I have multiple about:profiles on Firefox, each with different accounts (think school vs personal vs work etc.) Works quite well.


Firefox multi-account containers, no?


PortableApps makes this especially easy. Nothing ever touches your main system files, each instance of the browser is quarantined to its own folder.


Why not use the built-in profile functionality?


God knows if Google does any kind of cross-correlation between them. I would actually expect it.


They are also part of the Chromium project, so you're welcome to check it out, inspect the source code, and build it locally.


Just because it's open doesn't mean anyone can do such thing. I'm a professional dev and I can't browse such a complex C++ codebase.


I was being flippant, but isn't that true of anything though? How do you know Linux isn't secretly reporting all your activities to Big Penguin?

You should be able to trust a popular open-source project, because you trust that there are folks who will go in and take a sticky beak at these kinds of things. This why a lot of security folks prefer open-source software over close-sourced solutions.

Surely, if Chromium were cross-correlating profiles, then it'd be on the front page of Hacker News in short order.


IME they do cross-correlate...


can you use them in parallel? in any case i don't want any correlation between the two (other than the IP i guess). in my case i often log in to the same website from different accounts for testing purposes


You can you them in parallel and they share no extensions, sessions, website settings, or other local data. You can even have separate themes for each profile.

I'm unaware of any potential problems relating to fingerprinting and so on, but for your use case it doesn't sound like it'd be a problem.


Same, but I did this long before the current tracking nightmare. That's the whole FUN of "cyberspace": you can create and destroy identities at will, which means you can experiment. Even better, you can live out multiple lives simultaneously to some degree, like multi-threading code.

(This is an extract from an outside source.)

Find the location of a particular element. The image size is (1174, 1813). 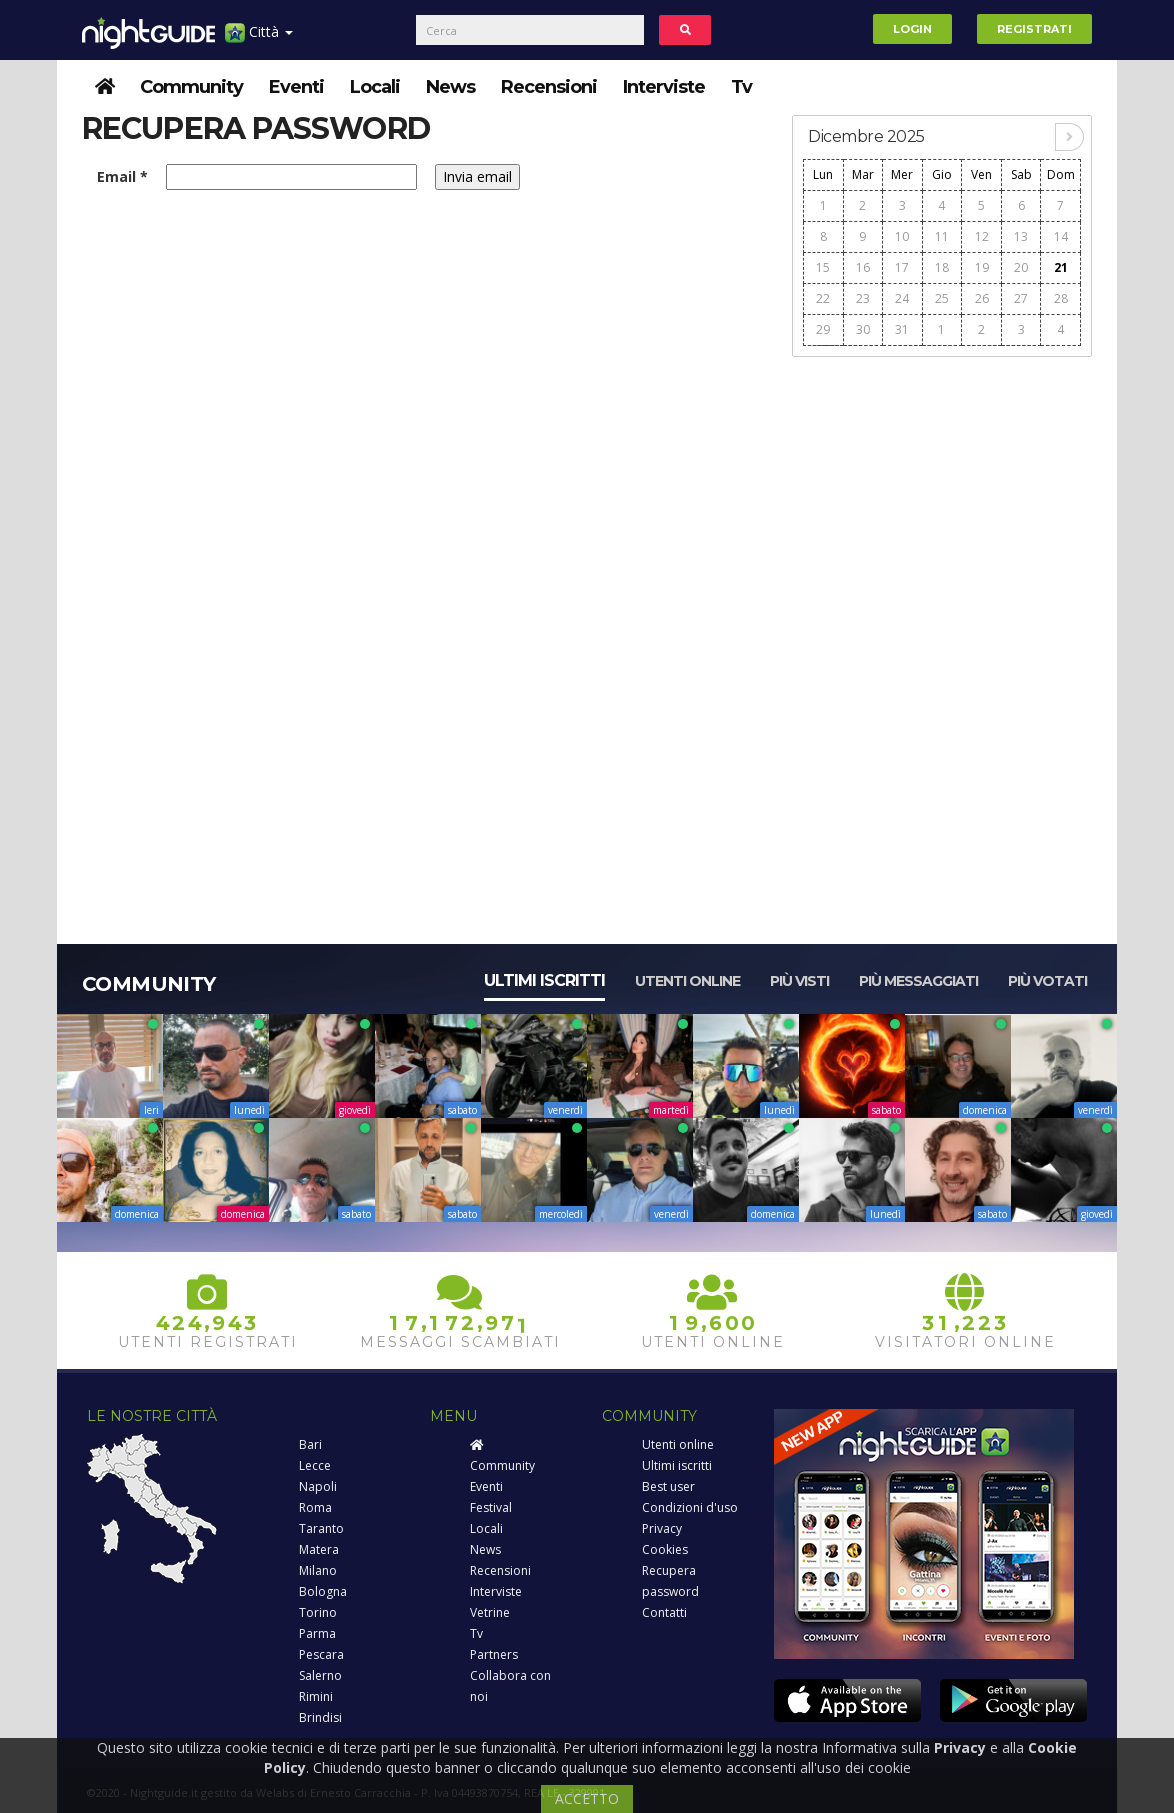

Realistically, on the modern net you need to: Use a VPN, kill cookies and ads aggressively, have multiple accounts (or avoid logging on at all in some cases), and never, ever use 2FA except with financial institutions. That's the bare minimum. No point in just complaining that tech companies are evil all the time. The smart organism adapts to its environment, and uses the tools at hand.


It’s a pretty natural human thing to do (see also: “code switching”) so I wouldn’t feel too bad :)


Yes buts he’s code switching in order to fool an automated panopticon that’s integrated with our most advanced communications technology. That’s a bit unique.